Thursday, May 30, 2013

Cell phones get lost. Earing's fall out.  Toddlers toddle off.  Teenagers forget to check in.  Coins fall out of pockets.  Edward Tulane got lost.  Edward is well dressed, proud, and not to concerned about anyone else in the world.  Edward is a china rabbit doll. Edward can think, and Edward can feel, but Edward can do nothing to save himself.   When he finds himself on the bottom of the ocean, he cannot close his eyes, he cannot move, he can only lay there.  When he finds himself on the bottom of the ocean Edward can do nothing to be found.  It is an astonishing metaphor, being stuck on the bottom of the ocean and not being able to do anything about it.  Maybe you have felt that way, maybe you know someone who has felt that way. 
               
A china rabbit lying on the bottom of the ocean is an image that points to the real pain that goes with the real joy of living.  Growing up includes real pain, real heartbreak and real joy.  We tend to tell two stories about growing up: one that it is all sunshine and lollipops and blissful graduations into ever widening freedom.  But there is another story.  It is the story that explains why most of the Psalms are laments.  It is the story that everybody knows, it hurts to grow up.   The first time you get meanly, cruelly dumped.  The first time you gave it your all and still failed.  The Breakfast Club, Stand by Me, Mean Girls, Buffy the Vampire Slayer, high school is hell and to survive you must work with your friends and pray it will all be over soon.  Growing from childhood to adulthood is about learning to be a steward of pain: managing the hardships, finding the blessing that lies within them, and learning to keep on moving on.    Edward the china rabbit gets lifted from the ocean floor, but later finds himself laying in a trash heap and then strung up as a scarecrow.   
      
Maybe you have felt that way too.  Maybe, just a little bit.  Maybe that is why you gather with a community and with God when you could be sipping latte's elsewhere.  You go because even with all your privileges and blessings you still feel something is missing.  Maybe you are a proud china rabbit who feels like he is lying at the bottom of the sea.
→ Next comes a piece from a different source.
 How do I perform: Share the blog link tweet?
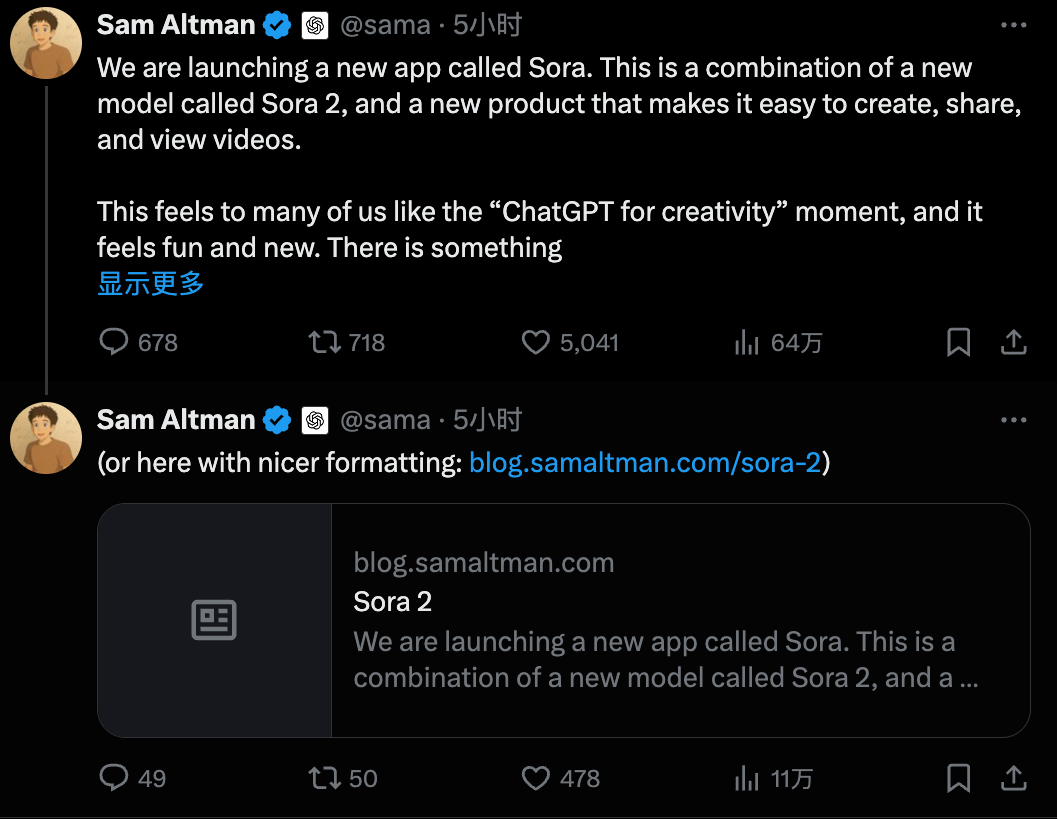pyautogui.click(x=1014, y=778)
You go because raising children is a trying adventure, and you know you cannot be found by doing nothing at all.  In the Gospels parables like the ‘found coin’ and the ‘found sheep’ are immediately followed by the story of the ‘forgiving father’, more commonly called the parable of the prodigal son.  Sometimes we are like that so called prodigal son, joyfully tripping into our own lostness.  There are times when we are like the sheep: we have heard the directions, but simply lack the talent to follow them.  Then there are the times when we are like the coin, and get lost by the fault of nobody at all. 
             
The Miraculous Journey of Edward Tulane is by Kate DiCamillo.  Intended for young readers, it is a fine story for all ages, and rather appropriate during Lent and Holy Week.  I have also leaned on the book when working with distressed young teens.  Edward Tulane begins his story being able to love, but only himself and the little girl who owns him.  Some of us are like that.  Some of the people we love can be like that.  Each time Edward gets found he has to learn to love more widely, more freely, more charitably.   And the lesson for those times when we feel like we are stuck in the middle of a trash heap, the lesson is that Edward doesn't stay lost, even when he is lost.  He doesn’t stay broken, on the inside or the outside.  He evolves. He grows.  Again and again he rises from what seems like the deepest darkest pit.  He does not become truly lost because of his love.  Love for a little girl, love for a lonely woman, a homeless man and a sick child.  Edward doesn't stay lost because he learns how to be loved by the unfamiliar and the castaway.  Edward, an immobile, stiff, stuffed china rabbit is found because he learns how to love.